02:27:07.000 You know, I went on uh Club Random and uh we got along swimmingly and um you know we'll we'll we'll we'll try to get him on the show at some point.
02:27:16.000 But yeah, Bill Bill uh his whole his whole network shut down, unfortunately.
02:27:19.000 That was Jillian Michaels as well.
02:27:20.000 We gotta get we gotta get callers.
02:27:22.000 I thought they could shut down with this.
02:27:24.000 Yeah, he six days ago guests there.
02:27:26.000 Uh he had Jeremy Corbell six days ago.
02:27:28.000 Who's Jeremy Corbell?
02:27:30.000 Oh Vice News podcast.
02:27:32.000 Oh, it does say club random.
02:27:34.000 He had Andrew Callahan on there not too long ago.
02:27:38.000 Yeah, it was pretty big.
02:27:39.000 Oh, look at that.
02:27:39.000 He had Jordan Peterson two months ago.
02:27:40.000 One point four million views.
02:27:41.000 Hey, it's not bad.
02:27:42.000 He's doing well with the podcast.

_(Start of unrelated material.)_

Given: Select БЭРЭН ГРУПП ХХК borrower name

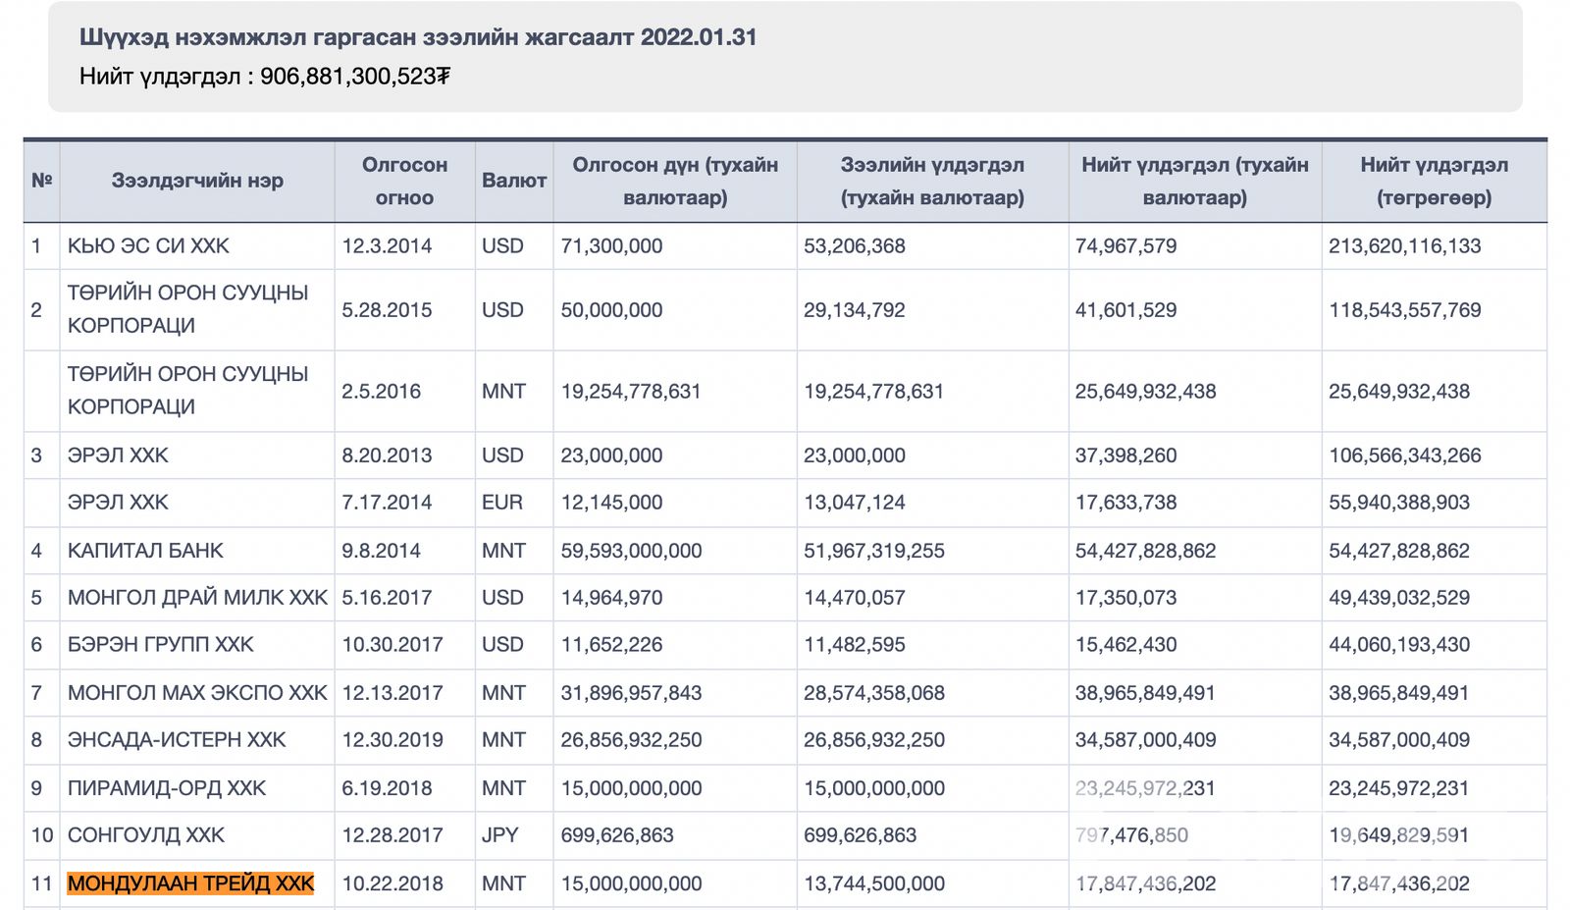Looking at the screenshot, I should [x=160, y=645].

02:27:43.000 That's nothing to shake a stick at.
02:27:45.000 Hey that you only took him ten years to figure it out.
02:27:48.000 Uh I had hit him up, he said he said he'd have me on, and uh I thought that'd be interesting, but you know, not after this, I guarantee it.
02:27:55.000 Oh, I don't care.
02:27:57.000 But this is behind the paywall, so maybe you won't see it.
02:27:59.000 No, but the whole episode.
02:28:00.000 Let's get let's get a callers in here.
02:28:02.000 We got Appalachia and Yankee.
02:28:03.000 Yo, what's going on?
02:28:05.000 Uh good day, Tim.
02:28:06.000 Two year member who rarely calls in, but I do about Venezuela, and uh things are heating up.
02:28:12.000 So thanks for the time.
02:28:13.000 And I look forward to extrapolating in the after show on the Discord.